__THE TASK__: Lines that contain the string "will" are the ones to list; copy all of them from the records.
** MATERIAL FOR THIS TASK follows **
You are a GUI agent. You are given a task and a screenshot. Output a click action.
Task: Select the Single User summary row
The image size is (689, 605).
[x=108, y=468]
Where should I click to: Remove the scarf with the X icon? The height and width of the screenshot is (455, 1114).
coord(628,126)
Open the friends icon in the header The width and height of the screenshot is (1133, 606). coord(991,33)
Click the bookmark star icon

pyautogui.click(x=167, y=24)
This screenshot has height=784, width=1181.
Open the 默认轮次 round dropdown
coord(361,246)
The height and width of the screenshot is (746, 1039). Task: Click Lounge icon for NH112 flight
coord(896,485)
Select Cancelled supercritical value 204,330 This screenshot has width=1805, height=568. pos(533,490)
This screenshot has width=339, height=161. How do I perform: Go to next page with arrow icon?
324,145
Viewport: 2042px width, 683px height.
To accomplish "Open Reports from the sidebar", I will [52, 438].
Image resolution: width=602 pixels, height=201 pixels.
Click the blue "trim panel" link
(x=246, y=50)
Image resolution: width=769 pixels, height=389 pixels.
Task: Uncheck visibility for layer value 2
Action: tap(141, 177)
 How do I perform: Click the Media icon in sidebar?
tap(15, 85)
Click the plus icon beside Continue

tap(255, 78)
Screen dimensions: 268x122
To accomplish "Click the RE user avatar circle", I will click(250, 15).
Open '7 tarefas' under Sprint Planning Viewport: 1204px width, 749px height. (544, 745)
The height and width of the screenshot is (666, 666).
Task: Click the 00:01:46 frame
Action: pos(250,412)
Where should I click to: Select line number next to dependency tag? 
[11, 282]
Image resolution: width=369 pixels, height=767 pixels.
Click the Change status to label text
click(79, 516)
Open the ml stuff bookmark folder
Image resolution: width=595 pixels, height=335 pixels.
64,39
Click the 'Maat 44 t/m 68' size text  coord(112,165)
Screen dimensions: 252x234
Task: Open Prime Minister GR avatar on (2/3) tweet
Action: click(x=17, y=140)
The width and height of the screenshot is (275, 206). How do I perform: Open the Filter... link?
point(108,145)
** End of MATERIAL FOR THIS TASK **
__RESPONSE TO THIS EXERCISE__:
To accomplish "Open Reports from the sidebar", I will [52, 438].
To accomplish "Click the RE user avatar circle", I will click(250, 15).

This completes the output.